This might be more easily explained with a sample of code, I have the following two functions. The first creates all sets of strings of a given length (size
) and characters (group
)
private List<string> generateSets(int size, IList<string> group)
{
List<string> ret = new List<string>();
int[] indices = new int[size];
for (int i = 0; i < size; i++) indices[i] = i;
ret.Add((size > 0 ? group[indices[0]] : "") +
(size > 1 ? group[indices[1]] : "") +
(size > 2 ? group[indices[2]] : "") +
(size > 3 ? group[indices[3]] : "") +
(size > 4 ? group[indices[4]] : ""));
while (indices[0] < (group.Count - size))
{
for (int i = size - 1; i >= 0; i--)
{
if (indices[i] < (group.Count - (indices.Length - i)))
{
indices[i]++;
for (int j = i + 1; j < size; j++)
{
indices[j] = indices[j - 1] + 1;
}
break;
}
}
ret.Add((size > 0 ? group[indices[0]] : "") +
(size > 1 ? group[indices[1]] : "") +
(size > 2 ? group[indices[2]] : "") +
(size > 3 ? group[indices[3]] : "") +
(size > 4 ? group[indices[4]] : ""));
}
return (ret);
}
The second function compresses a set of sets based on all possible matches:
private List<string> compressSets(List<string> sets, List<string> possible)
{
List<string> working = null;
List<string> ret = new List<string>();
List<int> indices = new List<int>() { 0 };
List<int> indicesLow = null;
while (indices.Count < possible.Count)
{
working = new List<string>(sets);
for (int i = 0; i < indices.Count; i++)
{
for (int w = working.Count - 1; w >= 0; w--)
{
if (this.ContainsAll(possible[indices[i]], working[w])) working.RemoveAt(w);
}
}
if (working.Count < 1)
{
if ((indicesLow == null) || (indicesLow.Count > indices.Count))
{
for (int i = 0; i < indices.Count; i++)
{
ret.Add(possible[indices[i]]);
}
return (ret);
}
}
for (int i = indices.Count - 1; i >= 0; i--)
{
if (indices[i] < (possible.Count - (indices.Count - i)))
{
indices[i]++;
for (int j = i + 1; j < indices.Count; j++)
{
indices[j] = indices[j - 1] + 1;
}
break;
}
}
if (indices[0] >= (possible.Count - indices.Count))
{
for (int i = 0; i < indices.Count; i++) indices[i] = i;
indices.Add(indices.Count);
}
}
return (ret);
}
public bool ContainsAll(string set, string subset)
{
/*foreach (T item in subset)
{
if (!set.Contains(item)) return (false);
}
return (true);*/
for (var i = 0; i < subset.Length; i++)
{
if (set.IndexOf(subset[i]) < 0) return (false);
}
return (true);
}
For instance:
List<string> group = new List<string>();
group.Add("A");
group.Add("B");
group.Add("C");
group.Add("D");
group.Add("E");
group.Add("F");
List<string> sets3 = this.generateSets(3, group);
List<string> sets4 = this.generateSets(4, group);
List<string> sets = this.compressSets(sets3, sets4);
for (int i = 0; i < sets.Count; i++)
{
Debug.WriteLine(sets[i]);
}
Will output:
ABCD
ABCE
ABCF
ADEF
BDEF
CDEF
Which is a minimal set of 4-character-length strings containing every 3-character-length combination of letters A-F without regard to the order in which they occur.
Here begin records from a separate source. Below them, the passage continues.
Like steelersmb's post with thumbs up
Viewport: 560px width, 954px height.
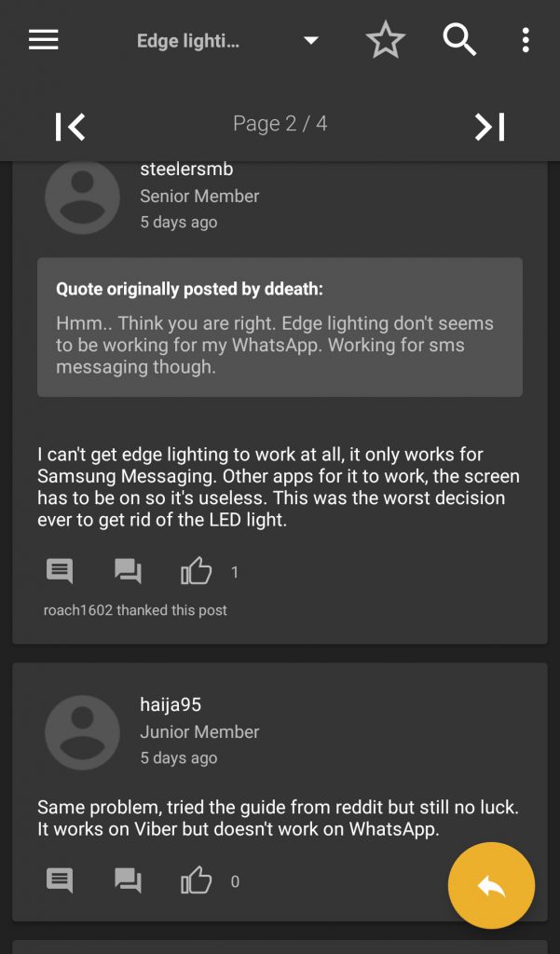(x=196, y=571)
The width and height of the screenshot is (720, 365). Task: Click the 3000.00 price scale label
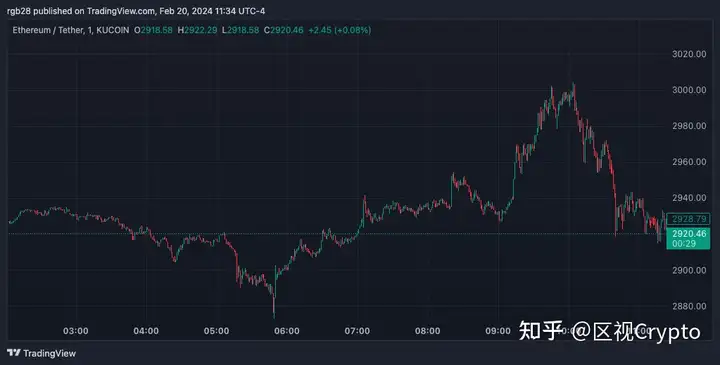point(689,90)
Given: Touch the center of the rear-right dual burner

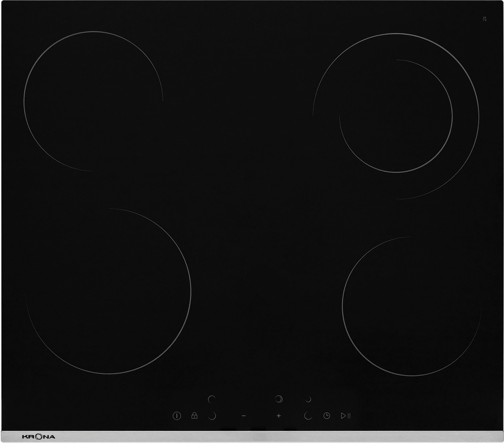Looking at the screenshot, I should (x=396, y=116).
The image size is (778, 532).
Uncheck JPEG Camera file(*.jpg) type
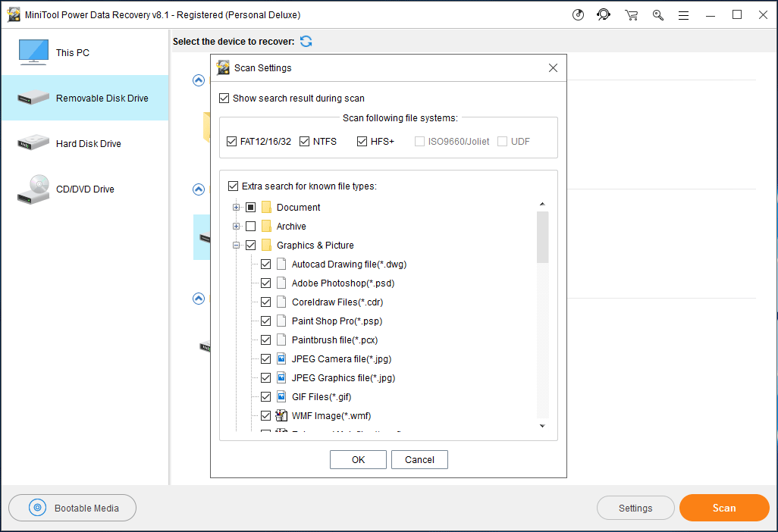click(x=266, y=358)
This works well and seems to scale up correctly with one major caveat: it takes exponentially longer for every increase in initial set size, target set size and the required number of matching characters in resultant sets. Is there a way to make this faster or a more optimal algorithm out there to achieve this task?